Selected text:
[start]
My grape tomato seedlings are about ready to transplant. I've been "hardening them off" ... a month ago I did not even know what that meant!
Because I have no more "$20 Challenge" funds left without "charging it" and because I'm moving in the fall and don't want any more STUFF, I'm looking for suggestions on how to make homemade, disposable tomato cages. Could I make them out of old wire hangers, or would those be too flimsy?
I transplanted the herb starts outside a few days ago ... They looked so healthy and vibrant when they were inside in the little egg cups .... But they look like scrawny little pathetic weeds in the great big planters!
Some of the rainbow chard seeds that I sowed directly outside have sprouted! Yee haw!
I'm waiting for the grape tomato starts to get a bit bigger before transplanting ... On most of them I can see the 2nd pair of leaves peeking out.
Overall, I'm just amazed that things are actually growing and that I haven't killed everything off (yet).
How on earth does someone have a NEGATIVE balance on their $20 challenge? Read on to find out ...
For my 2007 $20 challenge, I have challenged myself to take $20 cash to start up my first-ever vegetable garden. Once I start harvesting, I will add the value of what I grow based on what it would cost if I bought it at the store.
I started herbs & grape tomato seeds inside, and planted rainbow chard seeds directly outside. [I may also plant some lettuce blend seeds ... still trying to make up my mind.] I scrounged up as many found containers as I could; since my last update I got six 5-gallon pails through Freecycle which I think will be good for the tomatoes.
I'm doing all container gardening because I'm a newbie and it forces me to keep this small-scale and because I'm in a rental house so that limits my options. [I don't think my friend / landlord would be thrilled if I tore up his yard!]
What I realized since my last update was that I did not have nearly enough
potting soil to plant all of my starts! I had bought a huge bag at Costco and thought it would be enough ... but I was wrong, wrong, wrong! Go ahead and laugh you experienced gardeners ... I do realize it was a total newbie mistake.
So, I thought long and hard about what I would do. I came up with a couple options such as:
- Add more cash to my challenge money [For example, I am now doing Pinecone surveys and have made $15 already this year. I could have added that money to my challenge and used it to buy more soil.]
- Just plant as many starts as I could with the soil I had and consider those my "$20 Challenge Plants" --- Then buy some more soil out of my pocket, keep them separate, and consider them the "non-challenge plants."
- Give away the extra starts and just not bother with them at all.
I thought about this dilema for several days. I really wanted to make my decision in the spirit of my original challenge to myself which was: "How would a new vegetable gardening entrepreneur start up a little gardening 'business' with only $20 in cash?" So I decided to do what so many small-time entrepreneurs have done when they find themselves strapped for cash but still believing in themselves and their product: I decided to figuratively "whip out the credit card and charge it!" So, I bought a 2nd big bag of soil which put me over the $20 amount, and I am now charging myself interest at the rate of 8.66% until I have harvested enough veggies to get out of the red. Hence, the NEGATIVE $10.89 balance on my $20 challenge. That number is just going to get worse until I actually harvest something, and if my crops fail, I may bankrupt my challenge. [So, it really is like starting a little business!]
Now, if you're interested, here are a couple points for clarification:
1. The 8.66% rate is the average rate on my credit cards. I am not actually carrying a balance on my cards (I pay them off in full every month) so I am not actually paying any interest on that soil, but because I want to "keep it real," I decided to charge myself interest.
[end]
Records provided:
[start]
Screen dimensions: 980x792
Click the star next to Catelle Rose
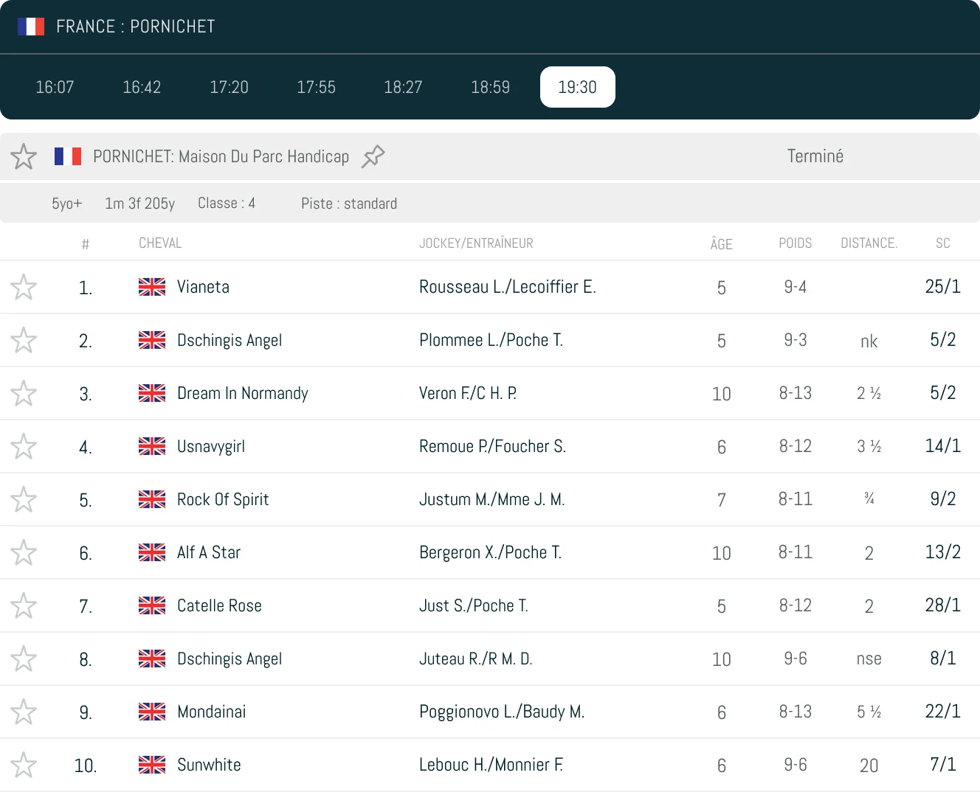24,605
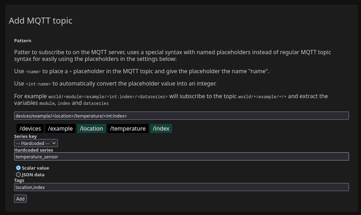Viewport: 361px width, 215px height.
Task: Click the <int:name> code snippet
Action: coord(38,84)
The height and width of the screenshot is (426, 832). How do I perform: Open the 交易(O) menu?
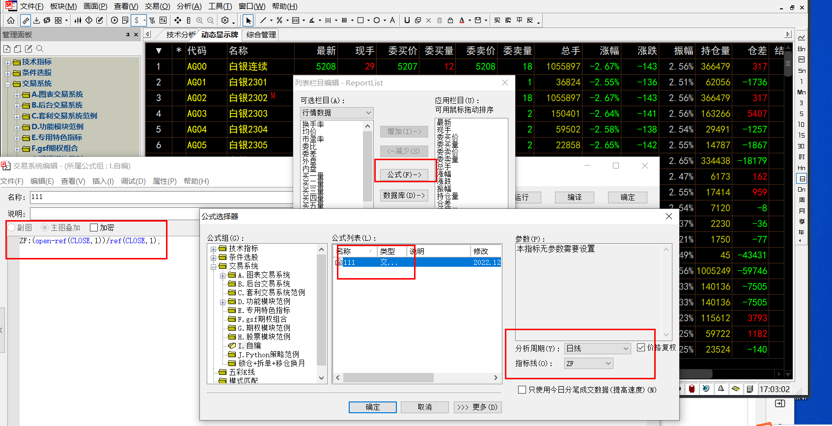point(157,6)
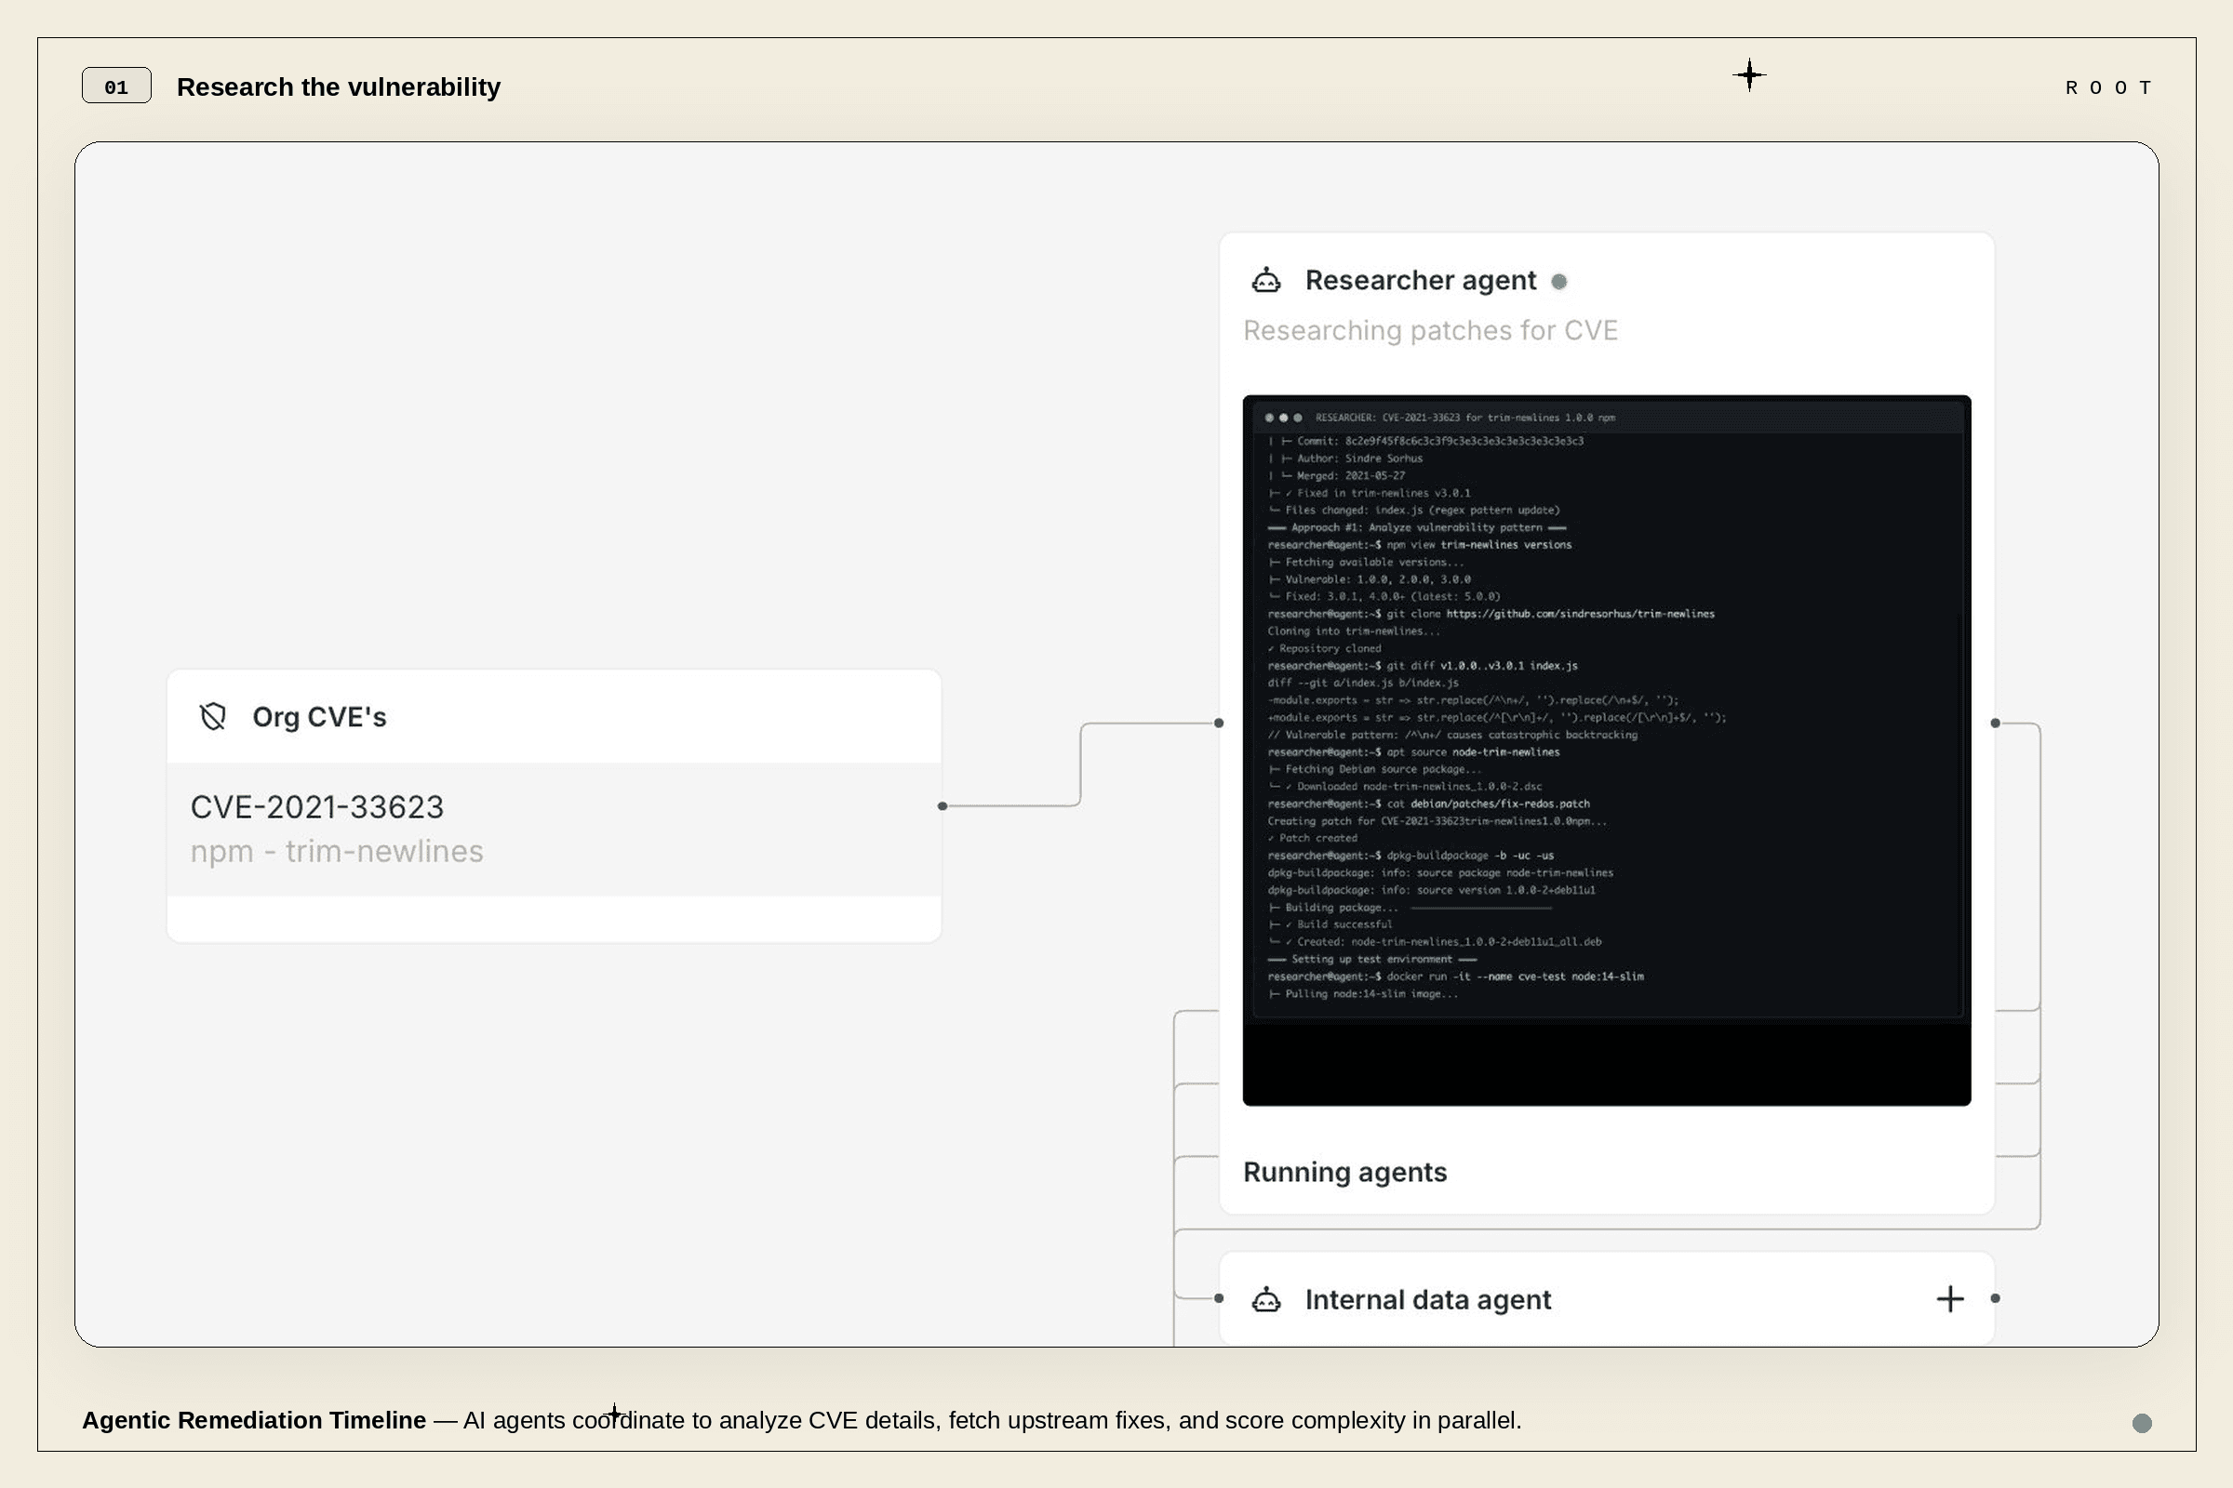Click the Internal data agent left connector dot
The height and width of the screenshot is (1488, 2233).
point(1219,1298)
[end]
To be done:
• 1. Could you return the rows word for word, starting with the line that contains "The height and width of the screenshot is (426, 832)." and going on through the last of the rows, with the pictures left out?
• 2. Can you write the next part of the post about the $20 container vegetable garden challenge, picking up right after its last sentence?

Answers for the exercise:
• 1.
The height and width of the screenshot is (426, 832). How do I perform: Open the 交易(O) menu?
point(157,6)
Click the Internal data agent left connector dot
The height and width of the screenshot is (1488, 2233).
point(1219,1298)

• 2.
2. I really am a small business owner, as is my husband. I am definitely not advocating "whipping out the credit card and charging it" as a way to start up a business!!! But I do realize that is what many folks who start businesses have to do. I most strongly advise that if you really want to start up a business you do your darndest to not only come up with the start-up cash and enough to keep the business going for as long as you think it will take to see a profit, but that you also have many many months of living expenses and a generous emergency fund set aside before you actually go out on your own. [Maybe someday I'll write an entry about the years of planning, preparing, and sacrificing my husband and I did before taking the plunge and going out on our own ...]
Well ... Here's hoping for good weather until my next update!
For the 2007 $20 challenge, I am using $20 for my first ever attempt at vegetable gardening.
Starting in Jan, I saved egg cartons and scrounged up some containers (including a no-longer-used trash can).
I bought some seeds, seed starting mix, and potting soil.
Last weekend I started 2 types of seeds inside, planting as many as I could in the egg cartons and the rest in a container with a bit of dirt: A packet of mixed basic herbs (parsley, basil, chives, and thyme) and a packet of "jelly bean hybrid tomatoes" (the grape-size ones). This evening, I saw the first sprout poking through the dirt! I know it's a silly thing to get excited about, but it's my first sprout ever, and I'm relieved that something is actually growing!
I have some rainbow chard seeds that I will plant outside in a container this weekend. I have only $1-plus-change left and I'll either buy a plant at one of the spring plant sales, or I may buy one more packet of seeds.
I've been extremely cautious in my seed selection, only buying ones that say on the packet that they are suitable for growing in containers. I know as I get more experienced with this gardening business I'll be brave enough to experiment, but not this year ... With only $20 to get my little garden growing, I can't afford a dud!
I've decided what my $20 challenge will be. I am going grow some produce at home for the first time ever. I am ashamed to admit that I have wanted to do this and have even felt I should do this for about 17 years but just never did for a variety of reasons:
- With my former job, I was travelling for most of the growing season (this is really the only legitimate excuse and it ended with my former job 4-1/2 years ago).
- I have been just plain lazy about it, or just did not get my act together in time to get things in the ground.
- I have been scard off by stories about how people end up spending so much money on their gardens that it becomes a money pit instead of a money saver. [A neighbor of mine quipped when I commented on his wife's delicious home grown tomatoes ... They only cost $300 apiece, but for you a special deal at $250!]
This Challenge is the perfect impetus for me to not only finally do this, but to see just how cheaply it can be done by a total rookie! I won't be able to get carried away buying fancy, unnecessary things for the garden --- not if I'm going to stick to the $20 in "seed money" (pun intended).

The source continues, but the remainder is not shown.